After reiterating that it would "take a look at it, then," the court announced that the matter was deemed submitted.
On September 4, the court entered a minute order denying Davis's motion. Davis appeals.
I. Applicable Standards of Review
On appeal, a judgment or order of the trial court is presumed to be correct, and all intendments and presumptions are indulged to support it on matters as to which the record is silent. Thus, an appellant has the burden to affirmatively demonstrate reversible error. (Denham v.
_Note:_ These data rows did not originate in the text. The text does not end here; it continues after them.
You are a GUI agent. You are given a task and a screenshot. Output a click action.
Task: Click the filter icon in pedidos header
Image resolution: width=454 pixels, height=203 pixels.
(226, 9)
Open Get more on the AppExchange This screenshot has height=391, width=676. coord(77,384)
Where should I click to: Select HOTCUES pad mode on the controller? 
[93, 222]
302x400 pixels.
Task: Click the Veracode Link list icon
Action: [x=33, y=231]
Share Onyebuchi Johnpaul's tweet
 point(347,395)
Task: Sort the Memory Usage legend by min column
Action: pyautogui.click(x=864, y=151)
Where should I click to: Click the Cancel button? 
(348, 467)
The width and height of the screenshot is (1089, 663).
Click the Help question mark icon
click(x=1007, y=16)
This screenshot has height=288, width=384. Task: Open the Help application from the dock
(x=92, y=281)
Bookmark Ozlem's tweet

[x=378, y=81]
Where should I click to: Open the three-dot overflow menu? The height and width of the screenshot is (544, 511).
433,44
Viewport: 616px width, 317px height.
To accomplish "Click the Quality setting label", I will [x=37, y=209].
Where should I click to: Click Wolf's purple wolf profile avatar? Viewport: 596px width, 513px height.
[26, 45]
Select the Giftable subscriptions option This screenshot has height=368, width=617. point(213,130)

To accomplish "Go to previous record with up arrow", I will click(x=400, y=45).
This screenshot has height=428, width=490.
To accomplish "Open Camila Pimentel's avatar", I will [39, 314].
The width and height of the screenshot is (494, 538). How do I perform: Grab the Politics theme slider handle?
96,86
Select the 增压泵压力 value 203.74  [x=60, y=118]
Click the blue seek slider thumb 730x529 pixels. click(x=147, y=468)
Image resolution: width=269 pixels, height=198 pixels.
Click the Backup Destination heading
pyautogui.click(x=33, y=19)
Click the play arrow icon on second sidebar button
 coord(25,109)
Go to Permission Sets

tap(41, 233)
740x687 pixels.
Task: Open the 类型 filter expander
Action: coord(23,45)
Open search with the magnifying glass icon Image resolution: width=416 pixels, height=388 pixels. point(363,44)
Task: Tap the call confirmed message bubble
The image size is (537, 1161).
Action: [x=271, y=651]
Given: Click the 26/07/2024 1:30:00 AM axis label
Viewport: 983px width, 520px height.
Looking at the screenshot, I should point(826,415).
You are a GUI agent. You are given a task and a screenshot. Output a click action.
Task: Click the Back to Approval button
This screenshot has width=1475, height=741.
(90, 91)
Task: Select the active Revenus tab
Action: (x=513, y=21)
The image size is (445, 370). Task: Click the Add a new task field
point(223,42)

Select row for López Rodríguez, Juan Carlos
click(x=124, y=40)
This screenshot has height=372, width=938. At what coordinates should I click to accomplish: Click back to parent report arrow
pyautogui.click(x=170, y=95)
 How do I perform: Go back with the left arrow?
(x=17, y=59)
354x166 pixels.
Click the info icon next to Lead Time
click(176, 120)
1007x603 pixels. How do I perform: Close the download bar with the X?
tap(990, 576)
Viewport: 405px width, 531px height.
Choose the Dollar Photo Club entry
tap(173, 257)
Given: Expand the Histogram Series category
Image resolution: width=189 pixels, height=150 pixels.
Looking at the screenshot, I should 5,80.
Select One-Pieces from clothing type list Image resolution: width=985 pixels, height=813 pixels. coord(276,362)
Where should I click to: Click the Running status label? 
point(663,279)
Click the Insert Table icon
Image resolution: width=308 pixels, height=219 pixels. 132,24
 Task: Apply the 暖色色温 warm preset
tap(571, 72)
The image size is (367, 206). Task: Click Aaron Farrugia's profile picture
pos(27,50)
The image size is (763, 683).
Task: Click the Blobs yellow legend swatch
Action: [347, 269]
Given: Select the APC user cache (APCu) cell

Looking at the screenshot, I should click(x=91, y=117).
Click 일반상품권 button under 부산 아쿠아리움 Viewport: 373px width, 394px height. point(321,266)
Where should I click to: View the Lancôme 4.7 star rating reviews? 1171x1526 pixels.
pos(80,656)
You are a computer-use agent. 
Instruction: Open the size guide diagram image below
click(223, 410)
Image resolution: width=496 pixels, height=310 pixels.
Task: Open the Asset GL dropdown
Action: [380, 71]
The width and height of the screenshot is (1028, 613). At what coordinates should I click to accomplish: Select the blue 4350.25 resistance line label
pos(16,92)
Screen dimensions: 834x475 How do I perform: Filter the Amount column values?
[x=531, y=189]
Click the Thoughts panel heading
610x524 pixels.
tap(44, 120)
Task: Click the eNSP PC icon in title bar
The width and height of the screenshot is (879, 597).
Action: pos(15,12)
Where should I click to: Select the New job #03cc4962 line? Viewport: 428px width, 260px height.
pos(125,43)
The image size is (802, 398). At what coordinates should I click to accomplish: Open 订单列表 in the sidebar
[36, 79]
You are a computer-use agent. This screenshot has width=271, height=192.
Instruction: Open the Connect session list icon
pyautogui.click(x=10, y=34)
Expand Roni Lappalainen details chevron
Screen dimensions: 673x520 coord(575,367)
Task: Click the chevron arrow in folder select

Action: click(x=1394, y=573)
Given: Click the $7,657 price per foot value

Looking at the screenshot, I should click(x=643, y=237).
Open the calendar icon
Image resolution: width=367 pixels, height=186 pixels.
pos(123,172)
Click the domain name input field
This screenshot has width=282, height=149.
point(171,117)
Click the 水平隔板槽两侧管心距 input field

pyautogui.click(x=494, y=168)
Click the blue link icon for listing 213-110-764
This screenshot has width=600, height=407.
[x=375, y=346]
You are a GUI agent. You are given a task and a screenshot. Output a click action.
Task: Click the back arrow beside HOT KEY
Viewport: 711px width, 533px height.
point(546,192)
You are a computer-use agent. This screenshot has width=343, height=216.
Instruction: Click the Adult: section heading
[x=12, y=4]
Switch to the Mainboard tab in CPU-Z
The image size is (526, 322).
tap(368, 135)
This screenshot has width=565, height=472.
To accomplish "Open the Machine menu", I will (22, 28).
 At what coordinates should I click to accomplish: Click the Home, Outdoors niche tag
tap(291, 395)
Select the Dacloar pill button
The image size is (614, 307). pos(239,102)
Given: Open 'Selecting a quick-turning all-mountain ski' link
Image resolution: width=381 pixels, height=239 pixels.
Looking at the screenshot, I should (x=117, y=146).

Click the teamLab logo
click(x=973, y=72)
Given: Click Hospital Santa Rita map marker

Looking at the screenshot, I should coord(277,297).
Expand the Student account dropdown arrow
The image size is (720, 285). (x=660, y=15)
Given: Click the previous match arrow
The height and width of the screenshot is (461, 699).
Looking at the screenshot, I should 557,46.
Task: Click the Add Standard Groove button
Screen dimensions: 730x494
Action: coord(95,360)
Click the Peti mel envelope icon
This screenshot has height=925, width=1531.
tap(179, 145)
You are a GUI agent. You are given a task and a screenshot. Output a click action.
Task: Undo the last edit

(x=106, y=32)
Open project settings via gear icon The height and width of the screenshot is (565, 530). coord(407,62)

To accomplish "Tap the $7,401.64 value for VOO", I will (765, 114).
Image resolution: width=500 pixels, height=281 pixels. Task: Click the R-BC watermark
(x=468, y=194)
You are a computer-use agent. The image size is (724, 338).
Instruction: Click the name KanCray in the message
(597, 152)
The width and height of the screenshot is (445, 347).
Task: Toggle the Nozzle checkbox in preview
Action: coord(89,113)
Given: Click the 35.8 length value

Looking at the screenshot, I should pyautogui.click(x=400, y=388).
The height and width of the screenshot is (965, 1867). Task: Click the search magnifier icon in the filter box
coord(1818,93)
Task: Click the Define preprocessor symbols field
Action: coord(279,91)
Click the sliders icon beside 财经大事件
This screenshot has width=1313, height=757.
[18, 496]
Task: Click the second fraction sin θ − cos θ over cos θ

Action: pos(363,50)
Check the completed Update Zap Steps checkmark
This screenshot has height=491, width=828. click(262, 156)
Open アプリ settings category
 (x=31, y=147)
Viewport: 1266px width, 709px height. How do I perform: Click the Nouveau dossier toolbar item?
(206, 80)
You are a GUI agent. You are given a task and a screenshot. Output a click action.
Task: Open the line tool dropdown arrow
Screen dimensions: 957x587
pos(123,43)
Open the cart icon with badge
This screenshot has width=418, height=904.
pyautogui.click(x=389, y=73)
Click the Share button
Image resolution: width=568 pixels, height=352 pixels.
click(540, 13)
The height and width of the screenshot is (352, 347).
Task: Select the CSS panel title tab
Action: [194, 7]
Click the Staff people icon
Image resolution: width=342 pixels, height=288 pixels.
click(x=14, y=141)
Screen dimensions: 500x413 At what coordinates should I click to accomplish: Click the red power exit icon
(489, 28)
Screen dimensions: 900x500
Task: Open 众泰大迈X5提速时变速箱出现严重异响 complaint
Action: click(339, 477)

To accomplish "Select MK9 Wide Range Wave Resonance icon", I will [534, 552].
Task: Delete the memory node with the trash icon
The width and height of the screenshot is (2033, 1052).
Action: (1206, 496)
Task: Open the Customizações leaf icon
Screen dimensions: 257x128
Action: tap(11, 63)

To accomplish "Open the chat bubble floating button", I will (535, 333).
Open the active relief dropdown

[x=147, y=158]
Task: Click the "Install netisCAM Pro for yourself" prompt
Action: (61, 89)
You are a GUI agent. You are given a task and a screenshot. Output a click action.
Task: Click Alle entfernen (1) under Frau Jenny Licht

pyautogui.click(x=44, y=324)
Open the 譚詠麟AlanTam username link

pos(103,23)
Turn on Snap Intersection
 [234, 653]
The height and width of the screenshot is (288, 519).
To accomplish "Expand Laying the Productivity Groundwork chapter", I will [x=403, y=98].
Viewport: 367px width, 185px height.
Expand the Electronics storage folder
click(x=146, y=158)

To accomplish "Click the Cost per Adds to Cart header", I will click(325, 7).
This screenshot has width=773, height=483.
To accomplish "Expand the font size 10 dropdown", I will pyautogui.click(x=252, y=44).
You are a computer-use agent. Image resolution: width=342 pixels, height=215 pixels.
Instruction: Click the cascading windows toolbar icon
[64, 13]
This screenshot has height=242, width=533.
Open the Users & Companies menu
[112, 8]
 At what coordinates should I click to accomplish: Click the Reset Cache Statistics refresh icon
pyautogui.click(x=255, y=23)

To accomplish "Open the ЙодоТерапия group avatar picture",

Superior Court (1970) 2 Cal.3d 557, 564; In re Marriage of Gray (2002) 103 Cal.App.4th 974, 977-978.)
The appellant's burden to follow the California Rules of Court (rule) includes: (1) presenting each point separately in the opening brief under an appropriate heading, showing the nature of the question to be presented and the point to be made (rule 8.204(a)(1)(B), (2)(A)); (2) providing an adequate record that affirmatively demonstrates error (rule 8.120 et seq.); (3) supporting all appellate arguments with legal analysis and appropriate citations to the material facts in the record (rule 8.204(a)(1)(C)); and (4) showing exactly how the error caused a miscarriage of justice (rule 8.204(a)(2)(A); Cal. Const., art. VI, § 13). If the appellant fails to comply with any of these rules, the contentions are forfeited. (Rule 8.204(a)(1)(B); Maria P. v. Riles (1987) 43 Cal.3d 1281, 1295-1296; City of Lincoln v. Barringer (2002) 102 Cal.App.4th 1211, 1239-1240 (Lincoln).)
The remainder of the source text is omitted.